■ **Stored records**:
=== Begin Enclosure ===

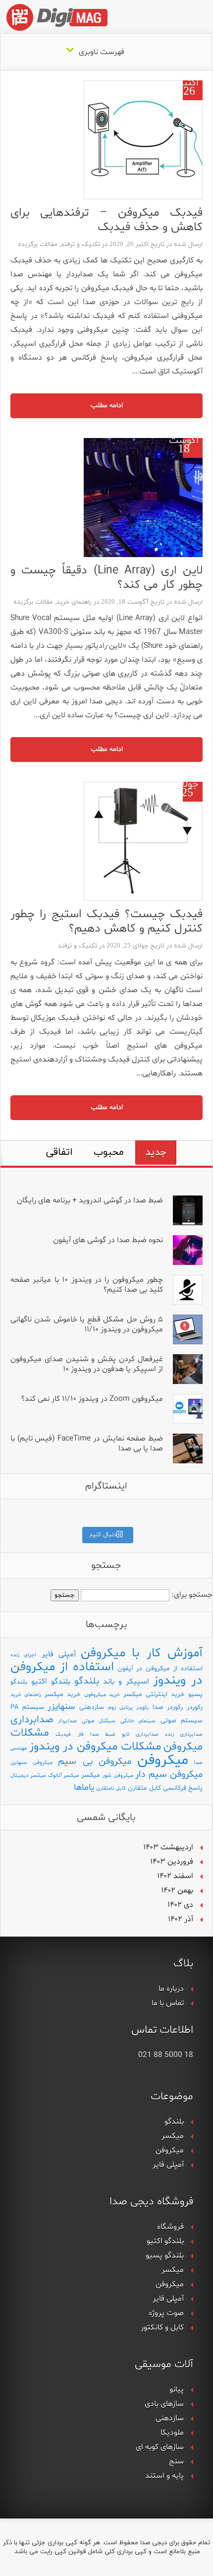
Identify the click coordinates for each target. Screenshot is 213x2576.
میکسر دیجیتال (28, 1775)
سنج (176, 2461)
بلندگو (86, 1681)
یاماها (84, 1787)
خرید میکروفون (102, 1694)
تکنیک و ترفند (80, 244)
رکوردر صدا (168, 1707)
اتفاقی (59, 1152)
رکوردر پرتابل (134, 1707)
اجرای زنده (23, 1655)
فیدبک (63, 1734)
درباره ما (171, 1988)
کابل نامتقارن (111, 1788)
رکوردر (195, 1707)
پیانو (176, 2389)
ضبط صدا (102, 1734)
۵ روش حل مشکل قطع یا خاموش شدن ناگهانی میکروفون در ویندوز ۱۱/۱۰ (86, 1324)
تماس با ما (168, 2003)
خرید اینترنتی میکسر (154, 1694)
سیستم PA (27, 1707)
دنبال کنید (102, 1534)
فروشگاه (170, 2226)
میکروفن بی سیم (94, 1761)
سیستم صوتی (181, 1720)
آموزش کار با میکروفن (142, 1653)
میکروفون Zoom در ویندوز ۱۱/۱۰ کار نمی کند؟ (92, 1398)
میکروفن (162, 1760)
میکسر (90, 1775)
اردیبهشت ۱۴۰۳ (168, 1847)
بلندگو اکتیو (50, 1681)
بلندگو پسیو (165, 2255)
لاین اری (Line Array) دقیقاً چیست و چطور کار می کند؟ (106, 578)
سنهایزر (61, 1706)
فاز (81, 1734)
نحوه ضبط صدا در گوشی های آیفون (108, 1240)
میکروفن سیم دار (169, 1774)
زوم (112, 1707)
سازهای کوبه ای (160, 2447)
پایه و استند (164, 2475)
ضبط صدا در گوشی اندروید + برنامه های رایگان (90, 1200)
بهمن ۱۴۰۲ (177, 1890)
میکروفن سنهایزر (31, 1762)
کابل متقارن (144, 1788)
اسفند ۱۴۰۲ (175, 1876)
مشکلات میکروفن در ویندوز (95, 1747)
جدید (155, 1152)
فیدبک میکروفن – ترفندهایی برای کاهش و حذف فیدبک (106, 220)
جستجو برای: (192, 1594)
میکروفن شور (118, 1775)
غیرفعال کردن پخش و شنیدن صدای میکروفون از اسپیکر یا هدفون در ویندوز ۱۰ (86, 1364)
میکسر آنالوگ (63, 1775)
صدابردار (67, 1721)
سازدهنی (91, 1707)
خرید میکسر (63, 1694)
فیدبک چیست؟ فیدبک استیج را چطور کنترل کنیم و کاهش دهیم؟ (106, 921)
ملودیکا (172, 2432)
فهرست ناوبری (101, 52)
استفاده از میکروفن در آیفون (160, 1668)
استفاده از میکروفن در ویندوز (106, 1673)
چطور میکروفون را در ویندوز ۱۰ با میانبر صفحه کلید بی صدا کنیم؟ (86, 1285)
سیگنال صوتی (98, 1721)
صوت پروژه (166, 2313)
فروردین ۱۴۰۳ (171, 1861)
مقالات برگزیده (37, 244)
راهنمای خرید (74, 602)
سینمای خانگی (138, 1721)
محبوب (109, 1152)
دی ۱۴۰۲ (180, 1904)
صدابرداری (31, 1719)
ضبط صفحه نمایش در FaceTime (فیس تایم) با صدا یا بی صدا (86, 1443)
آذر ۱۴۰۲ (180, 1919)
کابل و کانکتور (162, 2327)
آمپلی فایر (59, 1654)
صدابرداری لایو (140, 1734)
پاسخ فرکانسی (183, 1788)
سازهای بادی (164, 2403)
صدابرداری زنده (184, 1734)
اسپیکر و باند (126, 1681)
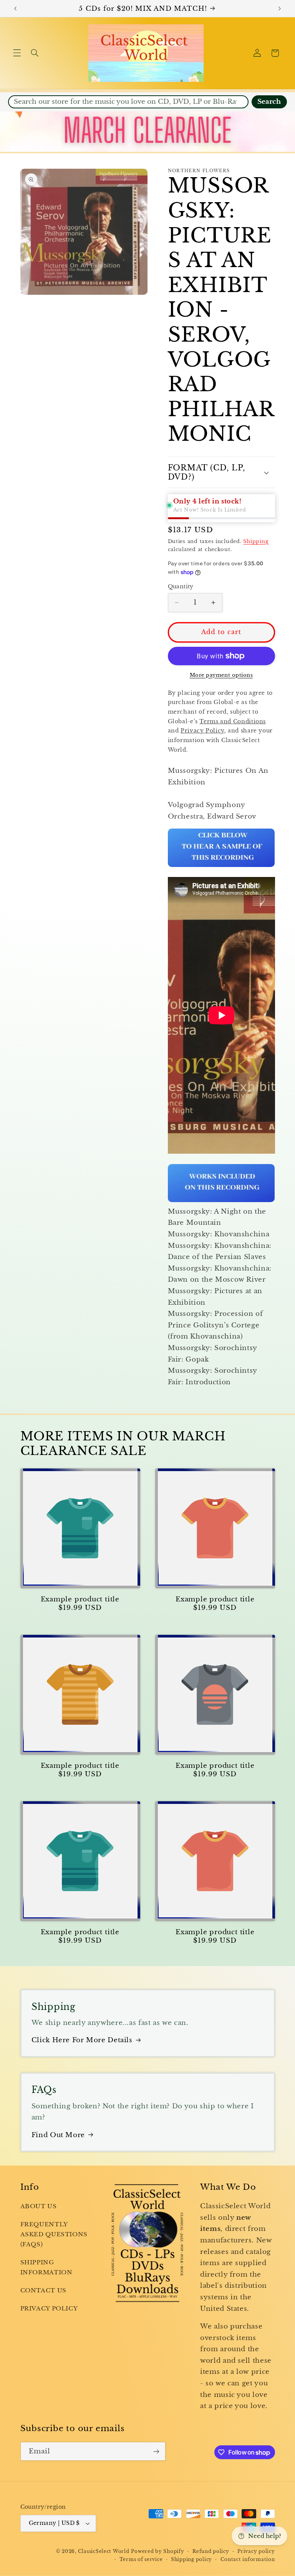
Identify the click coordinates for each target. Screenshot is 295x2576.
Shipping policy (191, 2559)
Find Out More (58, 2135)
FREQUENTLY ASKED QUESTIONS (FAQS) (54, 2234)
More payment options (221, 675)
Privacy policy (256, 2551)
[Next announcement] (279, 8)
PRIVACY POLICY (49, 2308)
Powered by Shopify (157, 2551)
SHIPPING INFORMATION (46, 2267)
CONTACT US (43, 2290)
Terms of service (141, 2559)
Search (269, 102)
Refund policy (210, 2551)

=== End Enclosure ===

■ **WORK TASK**: Out of the entries above, write out only the lines between the line holding "میکروفن (162, 1760)" and the line holding "میکروفن شور (118, 1775)", inclusive, each exactly as given.

■ **RESULT**:
میکروفن (162, 1760)
میکسر (90, 1775)
اردیبهشت ۱۴۰۳ (168, 1847)
بلندگو اکتیو (50, 1681)
بلندگو پسیو (165, 2255)
لاین اری (Line Array) دقیقاً چیست و چطور کار می کند؟ (106, 578)
سنهایزر (61, 1706)
فاز (81, 1734)
نحوه ضبط صدا در گوشی های آیفون (108, 1240)
میکروفن سیم دار (169, 1774)
زوم (112, 1707)
سازهای کوبه ای (160, 2447)
پایه و استند (164, 2475)
ضبط صدا در گوشی اندروید + برنامه های رایگان (90, 1200)
بهمن ۱۴۰۲ (177, 1890)
میکروفن سنهایزر (31, 1762)
کابل متقارن (144, 1788)
اسفند ۱۴۰۲ (175, 1876)
مشکلات میکروفن در ویندوز (95, 1747)
جدید (155, 1152)
فیدبک میکروفن – ترفندهایی برای کاهش و حذف فیدبک (106, 220)
جستجو برای: (192, 1594)
میکروفن شور (118, 1775)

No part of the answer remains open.